También los descargadores de la compañía, naturales de la República, se portaron muy bien a las órdenes de su capataz. Era una tropa de ínfima ralea y sangre muy mezclada, abundando en ella los negros, que andando siempre a la greña con los parroquianos de las peores tabernas de la ciudad, acogieron con alegría aquella ocasión de vengar sus personales resentimientos al amparo de tan favorables auspicios. No se contaba entre ellos ninguno que, en tal o cual día, no hubiera visto con terror el revólver de Nostromo apuntándole a la cara a quema ropa, o que en otra cualquier forma no hubiera sido intimidado por la resolución del capataz.

"Era mucho hombre", decían de él, áspero de lengua cuando se enojaba, propasándose a decir verdaderos insultos, incansable en imponer tareas, y que se hacía temer sobre todo por su retraimiento y hosquedad.
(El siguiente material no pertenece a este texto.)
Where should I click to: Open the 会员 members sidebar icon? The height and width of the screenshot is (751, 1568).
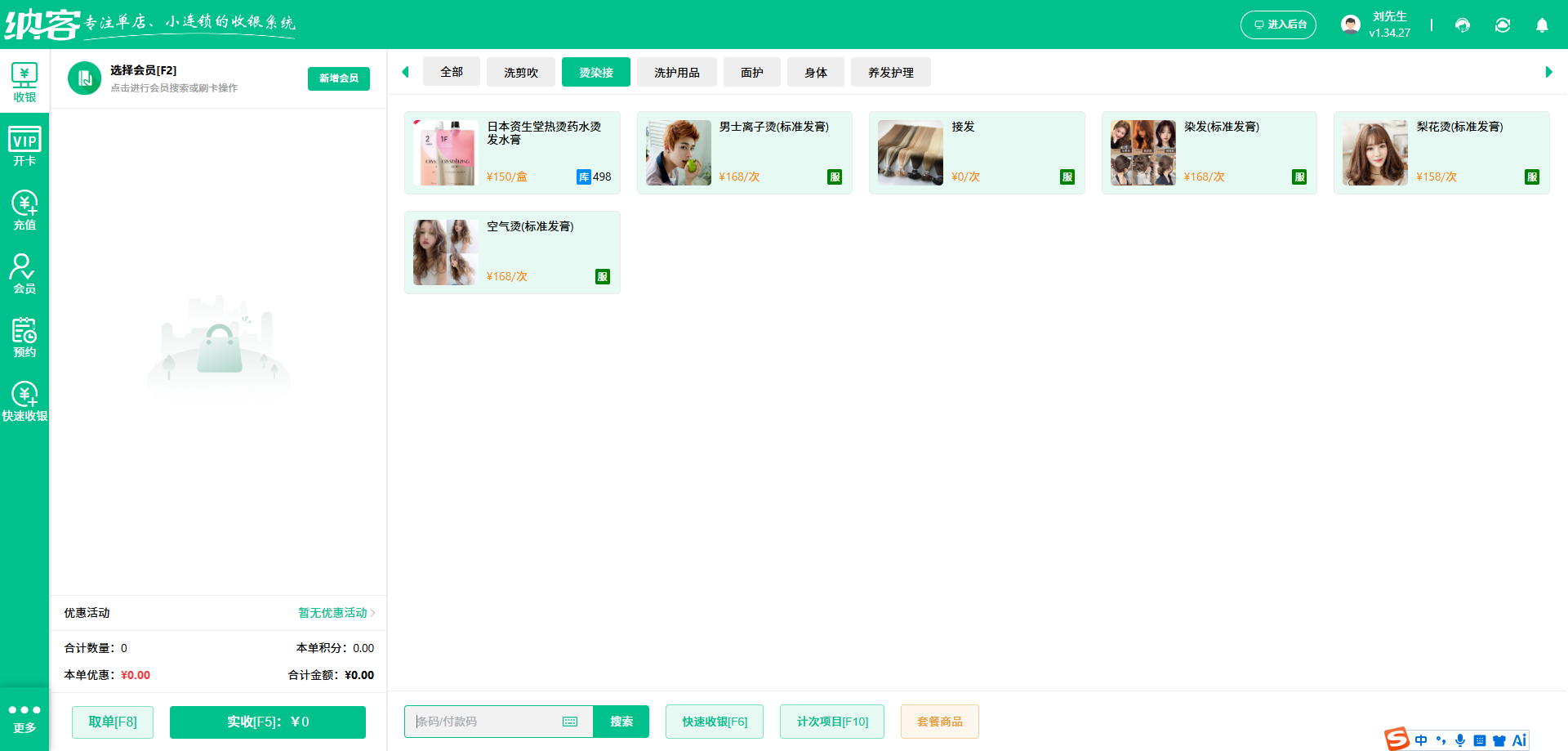point(24,272)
Pero, con todo eso, aquel día estuvo al frente de ellos en la lucha contra la canalla, allanándose a dirigir advertencias en son de broma, cuándo a uno, cuándo a otro.
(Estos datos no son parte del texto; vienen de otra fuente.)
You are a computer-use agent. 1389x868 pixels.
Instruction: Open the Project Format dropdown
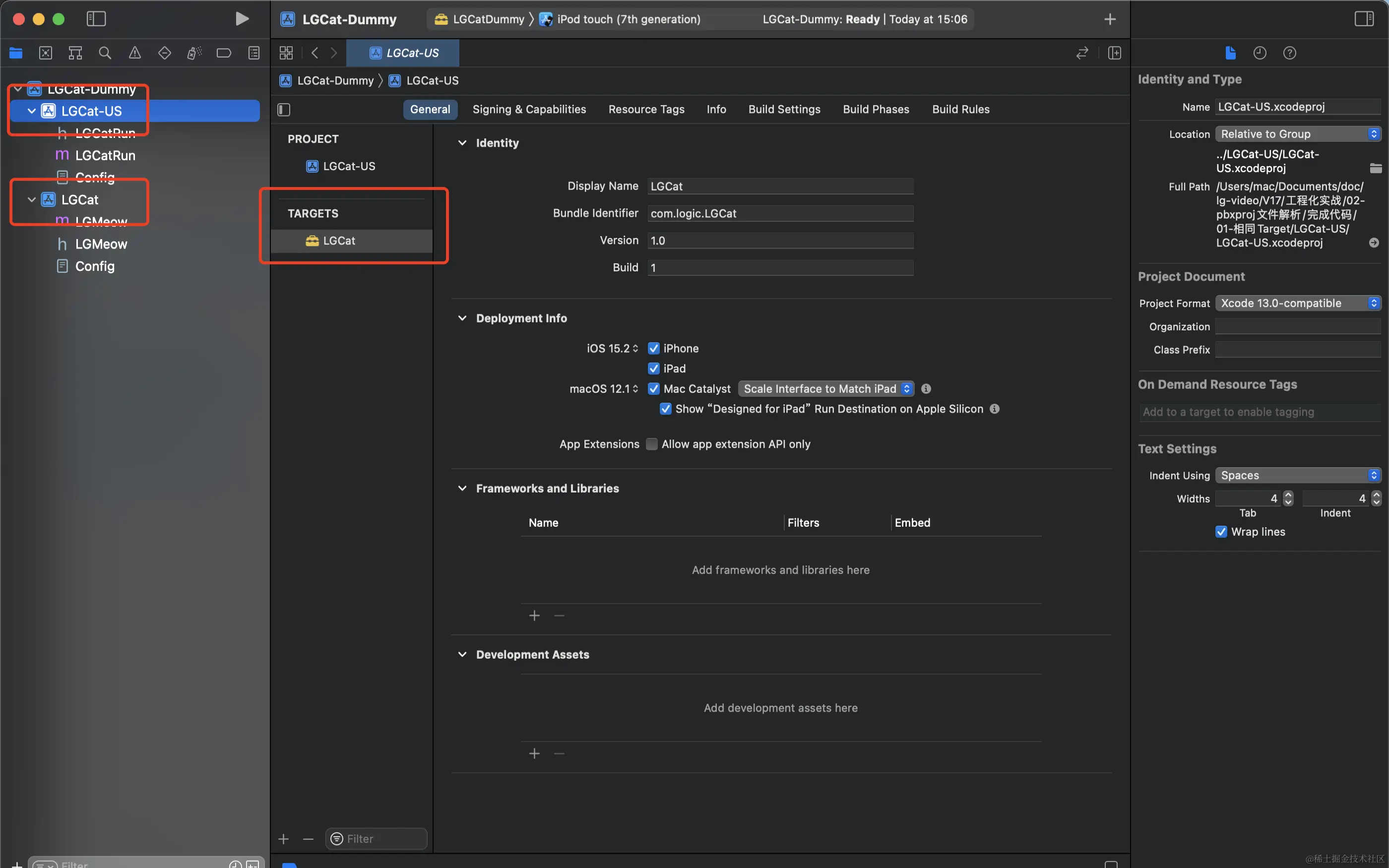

Su manera de ejercer el mando fue alentadora y eficaz, pues realmente todo el daño que el populacho logró causar se redujo al incendio de una -una sola- pila de durmientes de la vía, que por estar creosotados ardieren como teas. El principal ataque dirigido contra los cercados del ferrocarril, las oficinas de la O.S.N. y en especial contra la Aduana, un gran tesoro en lingotes de plata, fracasó enteramente. Aun el hotelito, propiedad del viajo Giorgio, que se alzaba aislado entre el puerto y la ciudad, escapó al saqueo y la destrucción, no por un milagro, sino porque los revolucionarios en el primer momento sólo pensaron en perseguir a los fugitivos, y después les faltó la oportunidad a causa de las duras embestidas de Nostromo y sus cargadores.